Figure 1.

The physiology of insulin secretion from pancreatic beta-cells. Glucose enters into the beta cells through facilitative transport mediated by glucose transporter 2 (GLUT 2) (1) and is converted to glucose-6-phosphate by the enzyme glucokinase (2). Generation of high energy molecules such as adenosine triphosphate (ATP), leads to an increase in the ratio of ATP/ADP (adenosine diphosphate) (3). Elevated ATP/ADP ratio closes the ATP-sensitive potassium channel (K_ATP). The Kir6.2 subunits of the K_ATP channels are responsible for K⁺ ion efflux from the pancreatic beta-cell, and thus maintains a steady state membrane potential (4).
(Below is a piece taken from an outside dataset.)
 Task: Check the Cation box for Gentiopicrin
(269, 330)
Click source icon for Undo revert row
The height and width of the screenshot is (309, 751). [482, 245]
The closure of the K_ATP channels results in a depolarization of the pancreatic beta-cell membrane and the activation of voltage-gated calcium channels located on the beta-cell membrane (5). Calcium enters into beta cells through these voltage-gated calcium channels (6), and the increase in intracellular calcium triggers secretory granule exocytosis and insulin release (7). In congenital hyperinsulinism, defects in the K_ATP channel or energy metabolism leading to prolonged closure of K_ATP channels, create a membrane potential between the inner and outer sites of the beta cell (depolarization) which is followed by the opening of the voltage-gated calcium channel and calcium influx. Constantly closed K_ATP channels or uncontrolled ATP generation uncouples the insulin secretion from the blood glucose level and causes inappropriate insulin secretion, despite low blood glucose. On the contrary, in neonatal diabetes mellitus (NDM), the K_ATP channel remains open and a constant efflux of K⁺ ion hyperpolarizes the beta cell. Lack of depolarization does not allow for voltage-gated calcium channel opening and insulin secretion despite elevated blood glucose. (Ca²⁺: calcium ions, cAMP: cyclic adenosine monophosphate, G1P: glucose-1-phosphate, G6P: glucose 6-phosphate, GABA: γ-aminobutyric acid, GAD: glutamate decarboxylase enzyme, GLUD1: glutamate dehydrogenase 1, GDH: glutamate dehydrogenase, GLP1: glucagon-like peptide 1, GLUT2: glucose transporter 2, HADH: hydroxy acyl-CoA dehydrogenase, HNF1α: hepatocyte nuclear factor 1α, HNF4α: hepatocyte nuclear factor 4α, K⁺: potassium, Kir6.2: inward rectifier potassium channel 6.2, MCT1: monocarboxylate transporter 1, NH3: ammonia, PGM1: phosphoglucomutase 1, PMM2: phosphomannomutase 2, SUR1: sulfonylurea receptor 1, TCA: tricarboxylic acid, UCP2: mitochondrial uncoupling protein 2).